TL;DR: Not dead. First version had issues as it was my first real electronics project, and last year I chose to focus on simpler projects that could teach me lessons that will serve the book well when I return to it. (also chip shortage has been hard)

It's funny you opened this issue this weekend: I actually spent some time on Friday assembling the ESP32-S2 version of the Open Book (OSO-BOOK-B1-01). It's still a project I want to see to completion. But the Open Book that I designed in 2020 was essentially the first electronic gadget I'd designed, and as such it suffered from several issues. First, it's way too complex and has far too many parts. This makes the BOM cost exorbitant, to the point that I'd never be able to manufacture it affordably. I also neglected to include a keepout area for a reasonably sized battery. To make matters worse I also didn't understand low power design, so the book's quiescent current draw was too high to achieve weeks-long battery life on the battery that did fit there. That's to say nothing of the firmware: it's an Arduino sketch, which is a shaky foundation that doesn't lend itself well to community contributions.

These are just a few of the issues, but the common thread to all of them is that I didn't know any better when I started, and I learned these lessons over time. At many points I've come up with changes that could make the Open Book a better gadget; you can check out these notes for an example of where my thinking was at this time last year. Still: even at that time I knew there were lessons I still had to learn, especially around manufacturing at a larger scale and delivering firmware that a community can build on, and I knew that even these slimmed down versions were too complex to be the gadgets I cut my teeth on. (there were also shortages of everything from chips to glass for the e-paper display)

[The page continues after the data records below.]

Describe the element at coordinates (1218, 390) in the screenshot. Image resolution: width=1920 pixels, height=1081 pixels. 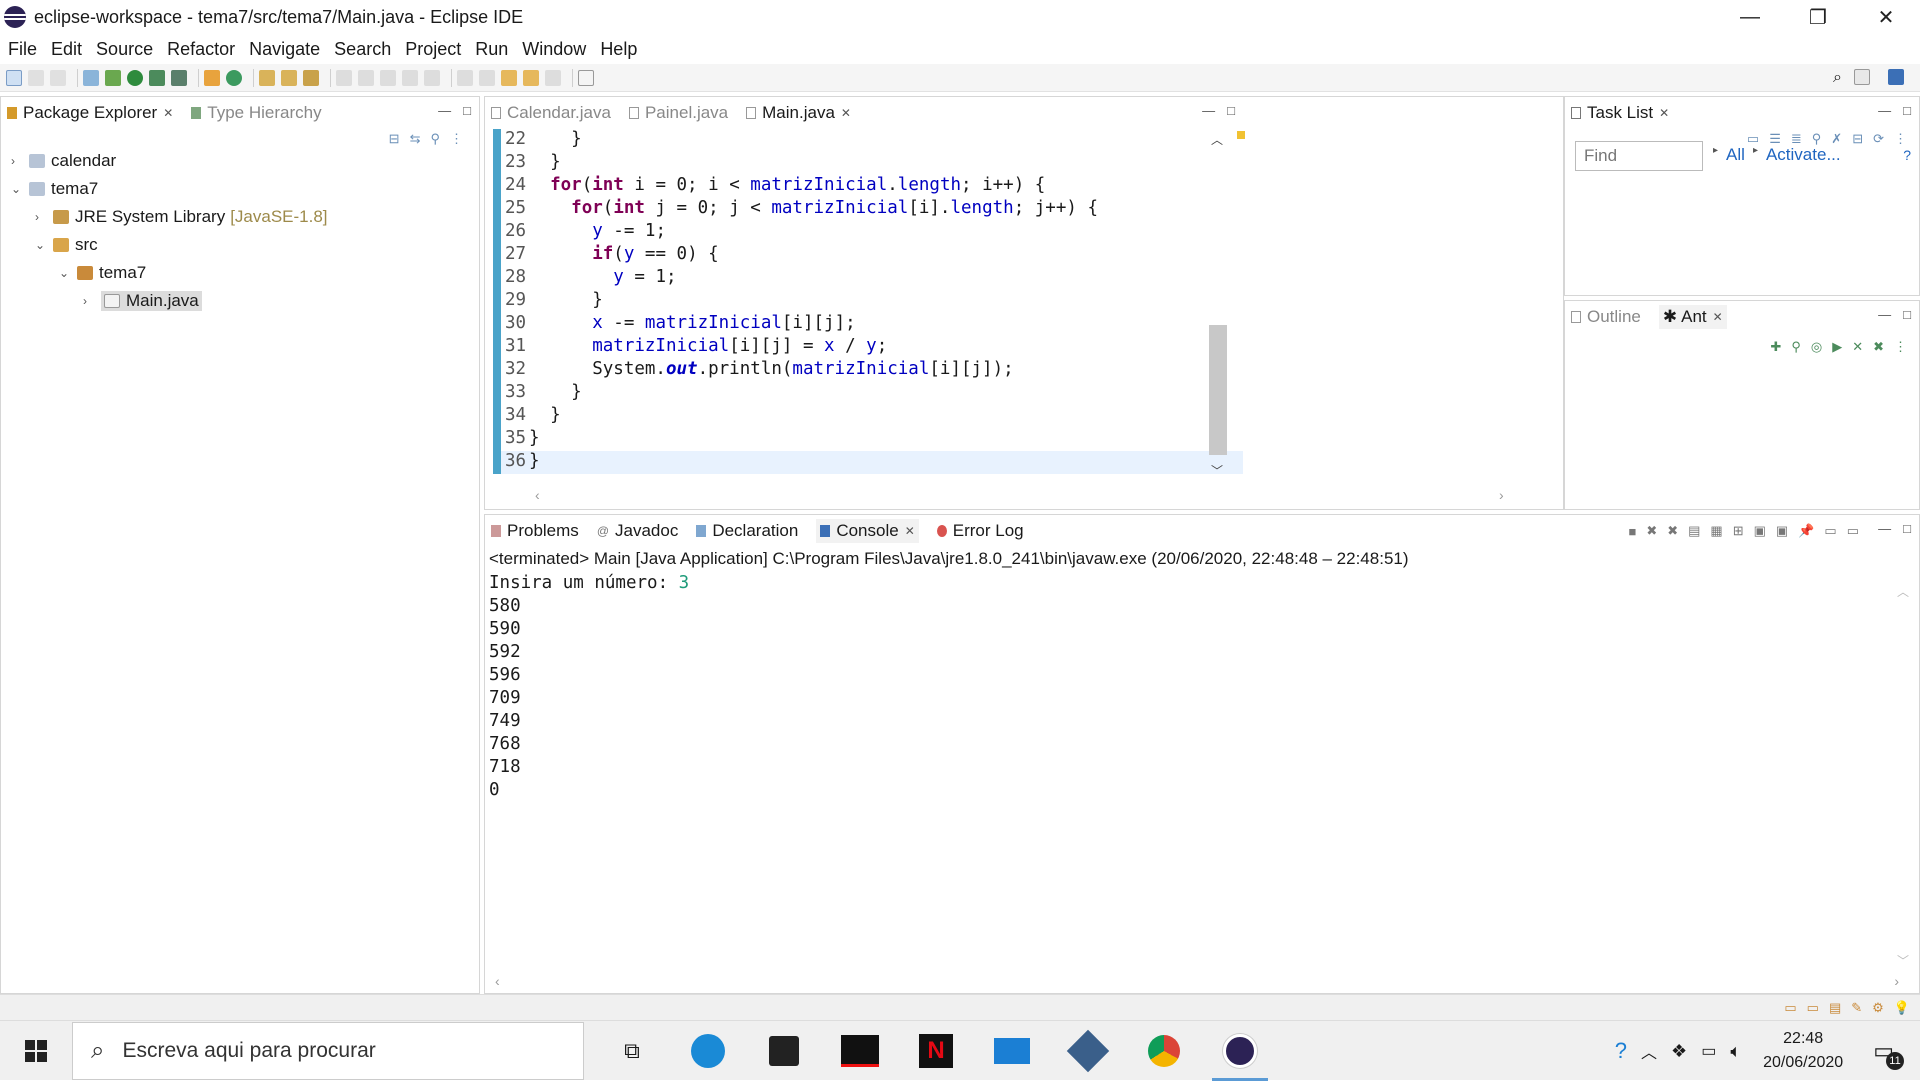
I see `scrollbar-thumb` at that location.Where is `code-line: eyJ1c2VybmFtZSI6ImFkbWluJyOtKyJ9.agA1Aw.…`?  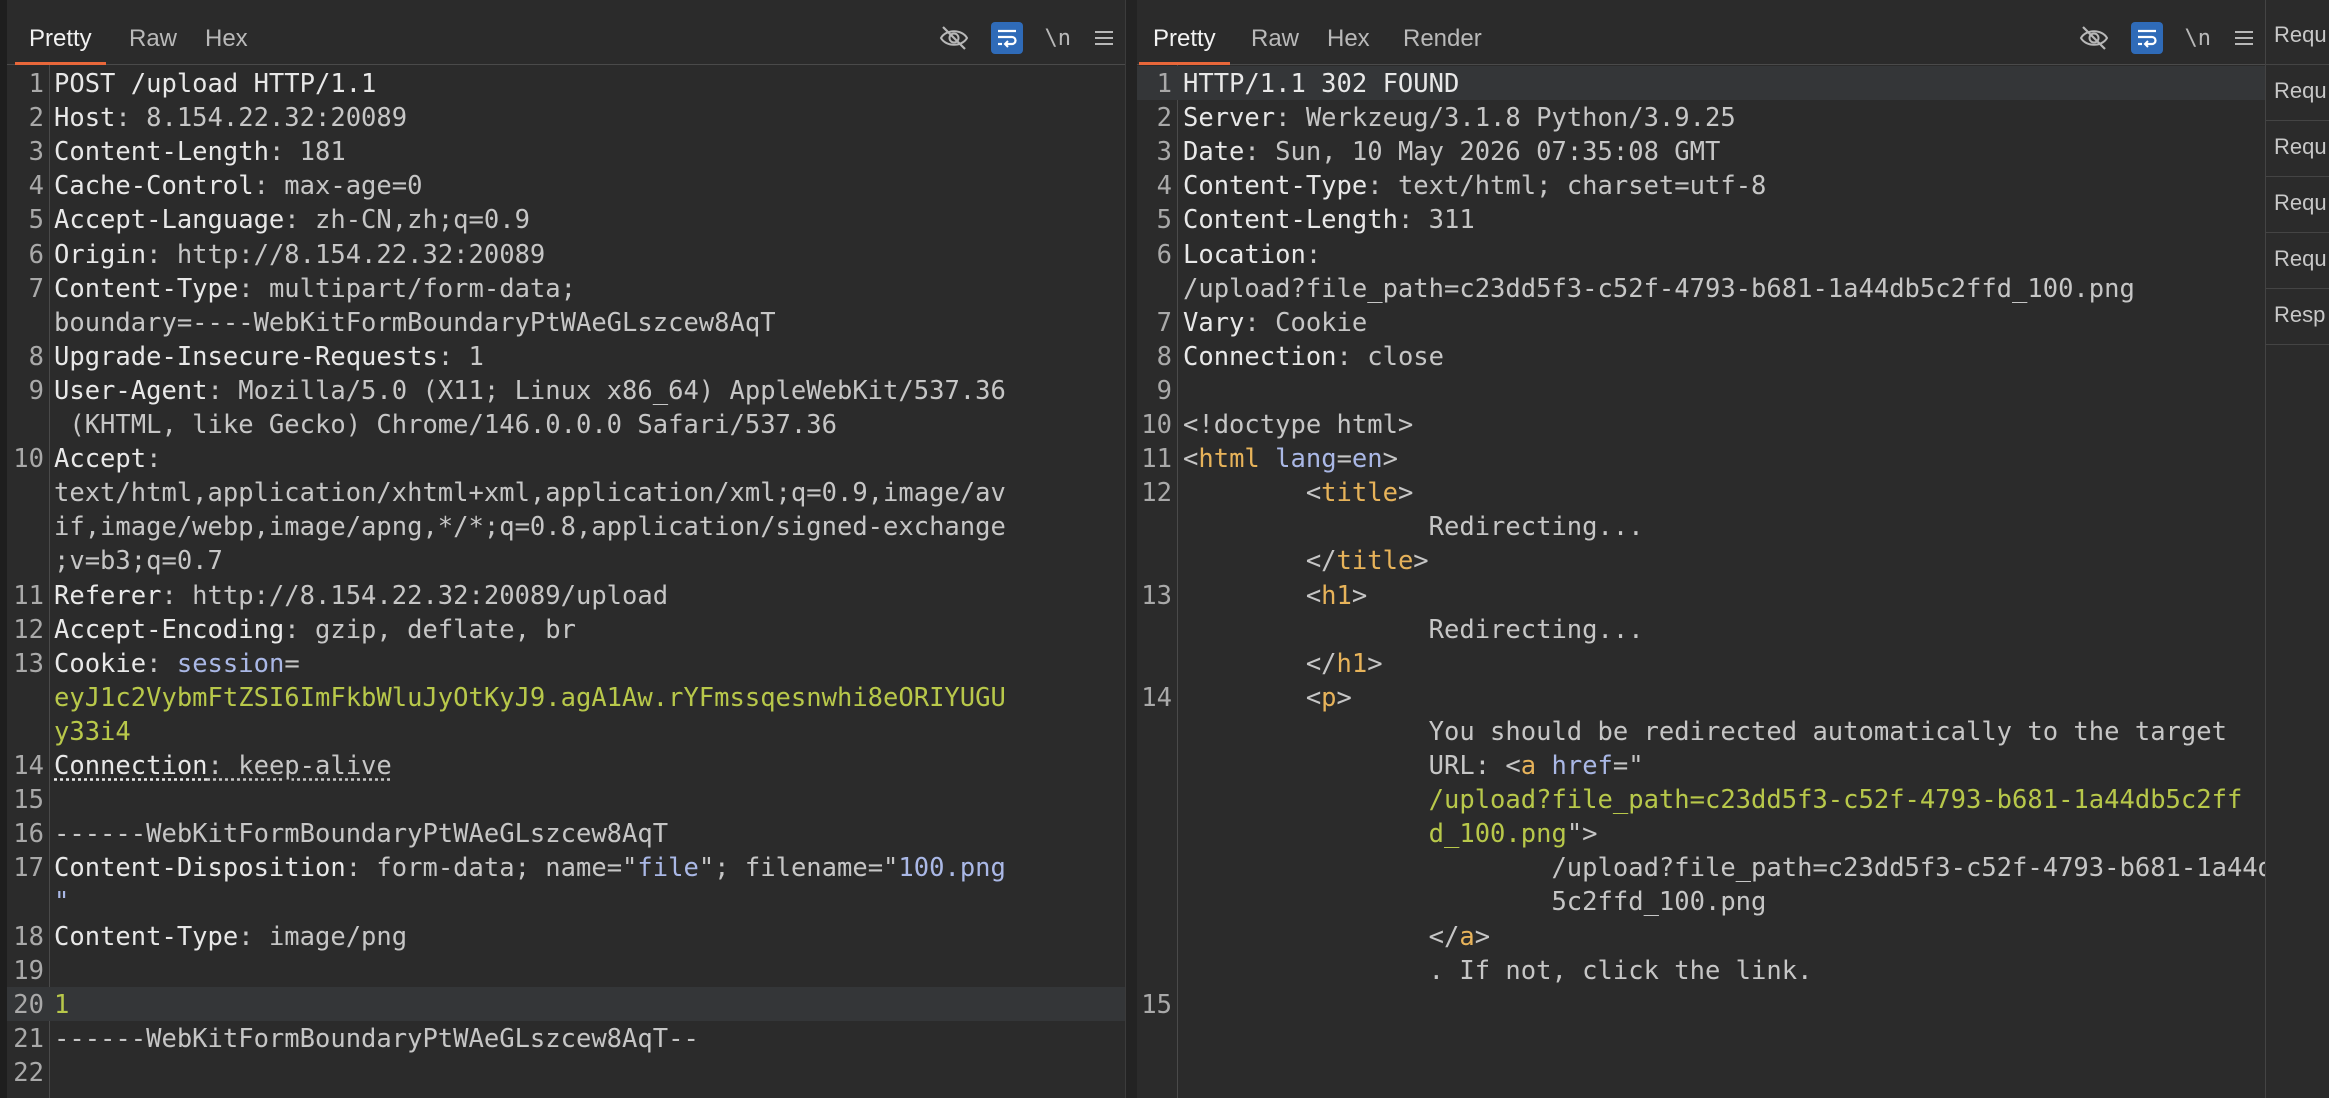 code-line: eyJ1c2VybmFtZSI6ImFkbWluJyOtKyJ9.agA1Aw.… is located at coordinates (530, 698).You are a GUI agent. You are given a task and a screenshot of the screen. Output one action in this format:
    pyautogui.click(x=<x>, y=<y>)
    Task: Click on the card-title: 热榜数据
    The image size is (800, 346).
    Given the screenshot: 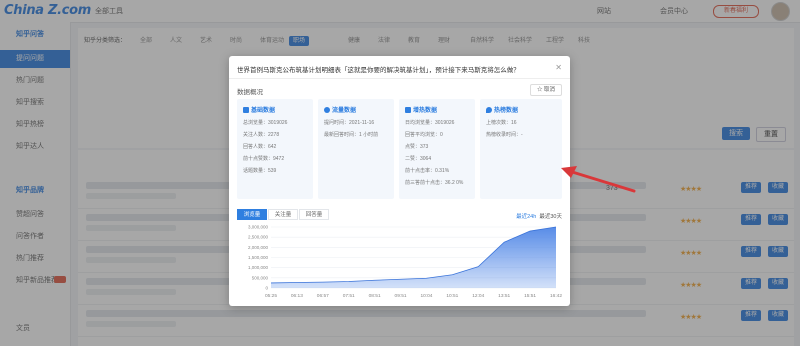 What is the action you would take?
    pyautogui.click(x=502, y=110)
    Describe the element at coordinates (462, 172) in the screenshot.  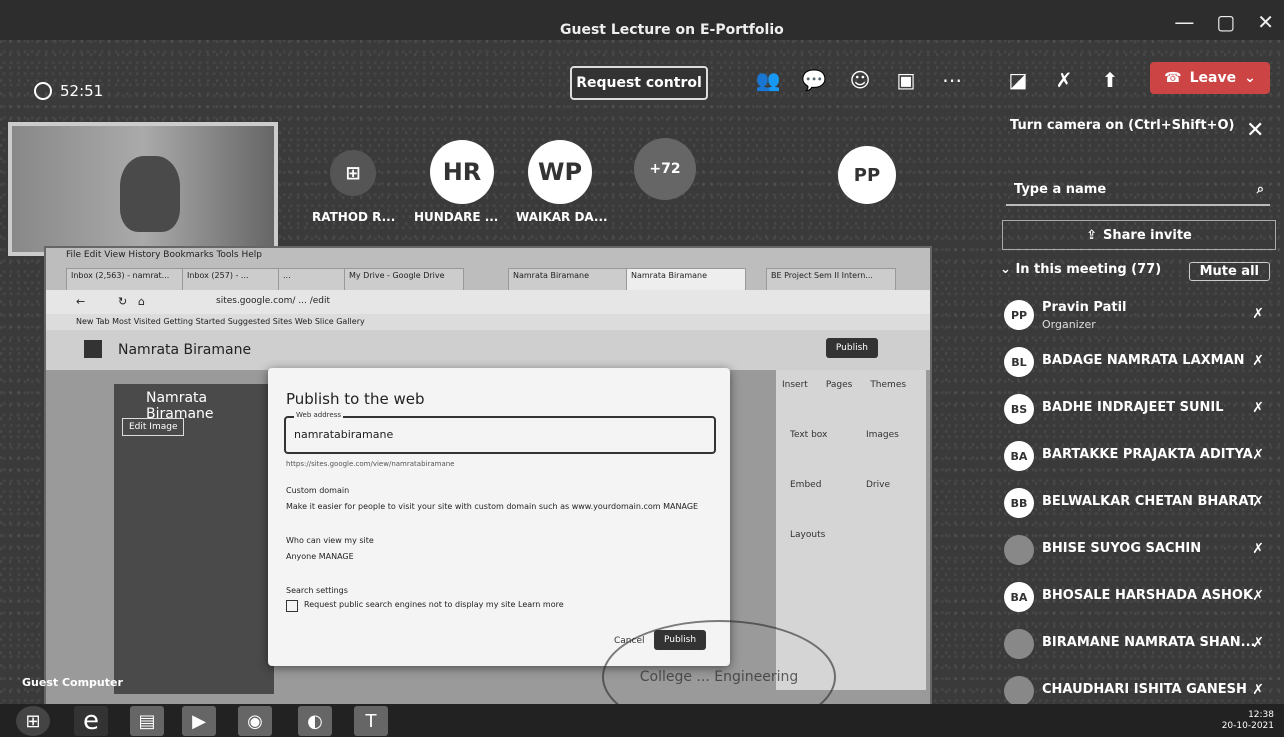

ANYWAY. I made a decision last year to focus instead on learning these lessons by building and manufacturing Sensor Watch, and I think I'm doing well: I'm figuring out how to do more with fewer parts, really dialing in my understanding of low power design, and building a community firmware that folks are already contributing to. These are all lessons that are going to make the Open Book better when I return to it. Alas, every path one chooses to walk involves choosing not to walk down another, at least for a time.

micnolmad commented 2 years ago

Thank you for the info. Just found this project and was so hyped and then not when it was "dead".. Glad to hear it is not. Are you doing everything your self or do you have help? Because I am as many others also a tinkerer and have many projects that are very not complet simply down to the fact that these kinds of workloads are usually too much for one person.. at least it is for me having a family also.